Die verwaltungsrechtliche Zusage ist im Bayerischen Verwaltungsverfahrensgesetz nur insoweit geregelt, als sie sich auf den Erlass oder Nichterlass eines Verwaltungsakts bezieht (vgl. Art. 38 Abs. 1 Satz 1 BayVwVfG). Eine wirksame Zusage begründet für ihren Inhaber einen durchsetzbaren Rechtsanspruch auf das zugesagte Verhalten (vgl. Kopp/Ramsauer, VwVfG, 17. Aufl. 2016, § 38 Rn. 6).
Die Nichtvollzugszusage des Landratsamts war hier an mehrere Voraussetzungen gebunden, die in der Niederschrift über die mündliche Verhandlung vom 29. September 2015 im Einzelnen niedergelegt sind. Diese waren ausweislich der Niederschrift auch nochmals vorgelesen und genehmigt worden. Von der Wirksamkeit der Zusage ist auszugehen.
Die Voraussetzungen für den vorläufigen Nichtvollzug waren auch nicht zu unbestimmt. Vielmehr war die erste Voraussetzung in unzweifelhafter Form, dass die Klägerin bis Ende März 2016 ein Betriebs- und Sanierungskonzept vorlegt (vgl. Nr. 1 Satz 1 der Zusage). Da die Klägerin bis Ende März 2016 dem Landratsamt keinerlei Unterlagen vorgelegt hat, hat sie bereits diese Voraussetzung unstreitig nicht erfüllt. Es kommt daher in diesem Zusammenhang nicht darauf, ob die später vorgelegten Dokumente den an das Betriebs- und Sanierungskonzept gestellten Anforderungen genügten (vgl. Nr. 1 Satz 2 der Zusage). Zudem hätte die Klägerin auch erstmals zum 31. März 2016 durch Bestätigungen der Gläubiger ihre Zahlungen an die AOK sowie die monatliche Ratenzahlungen an das Finanzamt nachweisen müssen. Auch dies hat sie nicht getan. Ob die Klägerin zudem auch weitere Voraussetzungen der Nichtvollzugszusage nicht erfüllt hat, kann hier dahinstehen, da es hierauf nicht mehr entscheidungserheblich ankommt. Wie sich aus der Formulierung der Zusage eindeutig ergibt, waren alle Voraussetzungen für den Vollstreckungsaufschub kumulativ zu erfüllen. Da die Klägerin jedenfalls einzelne Voraussetzungen nicht erfüllt hat, kann sie aus der Nichtvollzugszusage keine (weiteren) Ansprüche herleiten. Der Beklagte ist daher durch die Zusage nicht mehr gebunden, von Vollstreckungsmaßnahmen abzusehen.

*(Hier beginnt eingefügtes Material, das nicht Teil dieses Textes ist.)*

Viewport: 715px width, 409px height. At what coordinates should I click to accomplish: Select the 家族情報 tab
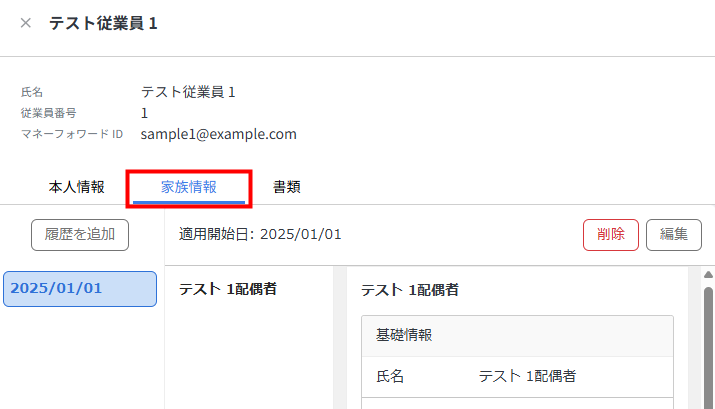189,186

Die Klägerin kann auch keine weitergehenden Ansprüche aus dem weiteren Verhalten des Landratsamts nach Ablauf des März 2016 herleiten. Auch wenn der Klägerin nochmals Gelegenheit gegeben wurde, weitere Unterlagen einzureichen, wurde ihr zu keiner Zeit ein weiterer Vollstreckungsverzicht in Aussicht gestellt. Vielmehr wurde ihr in den entsprechenden Schreiben mehrfach deutlich gemacht, dass sie den Verpflichtungen aus der Untersagungsverfügung (bis zum 31. Juli 2016) nachzukommen habe, da sie die Voraussetzungen der Nichtvollzugszusage nicht erfüllt habe.

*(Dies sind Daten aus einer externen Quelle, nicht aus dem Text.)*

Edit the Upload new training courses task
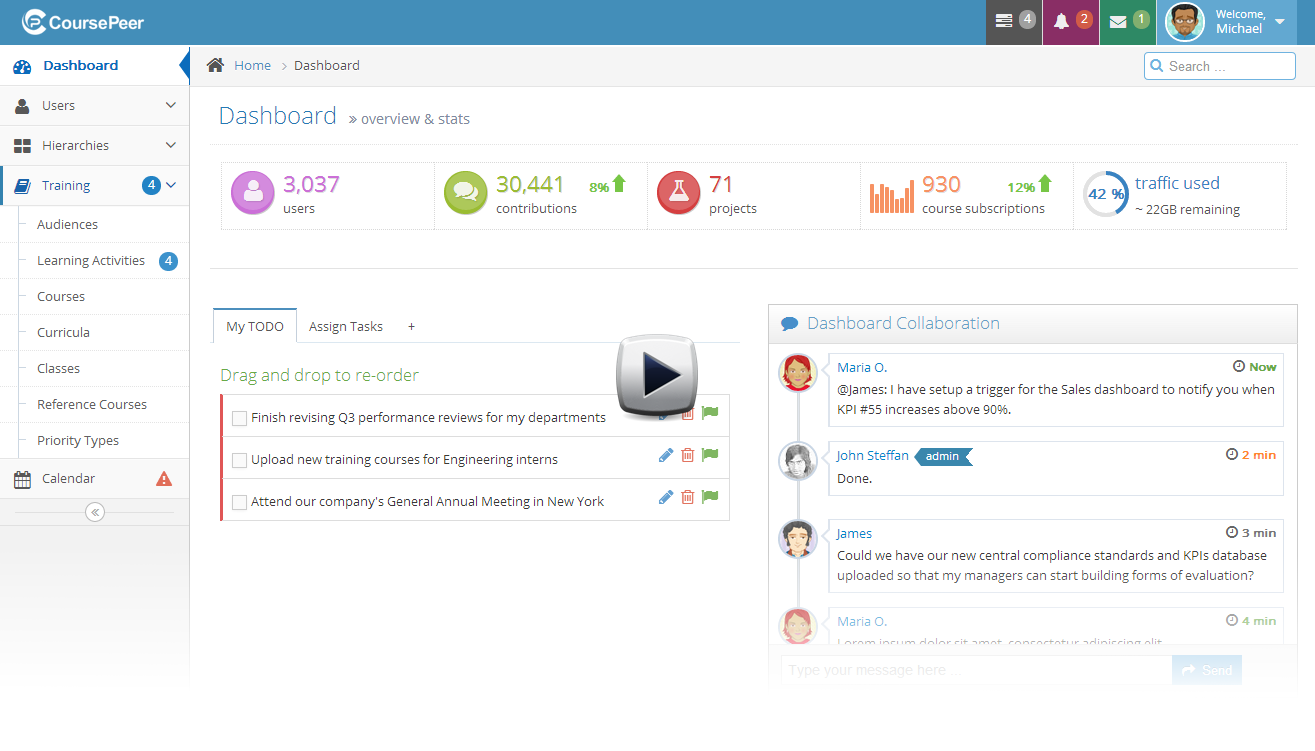Viewport: 1315px width, 751px height. point(666,455)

Obwohl der Beklagte nach Ablauf des März 2016 nicht mehr an die Nichtvollzugszusage gebunden war, bestand für ihn keine zwingende Verpflichtung, bereits zu diesem Zeitpunkt Vollzugsmaßnahmen einzuleiten. Der Behörde steht insoweit ein „Anwendungsermessen“ (vgl. Art. 37 Abs. 1 Satz 1 VwZVG) zu (vgl. hierzu BayVGH, B. v. 1.3.2012 – 9 ZB 11.2528 – juris Rn. 17; B. v. 20.12.2001 – 1 ZE 01.2820 – juris Rn. 15; vgl. auch VG Regensburg, U. v. 22.4.2010 – RO 5 K 09.1472 – juris Rn. 43). Aus dem Umstand, dass das Landratsamt der Klägerin insoweit ein weiteres Entgegenkommen gezeigt hat, kann diese jedoch keinen Anspruch auf Gewährung eines weiteren Vollstreckungsaufschubs herleiten.
Die Klage war daher mit der Kostenfolge des § 154 Abs. 1 VwGO abzuweisen.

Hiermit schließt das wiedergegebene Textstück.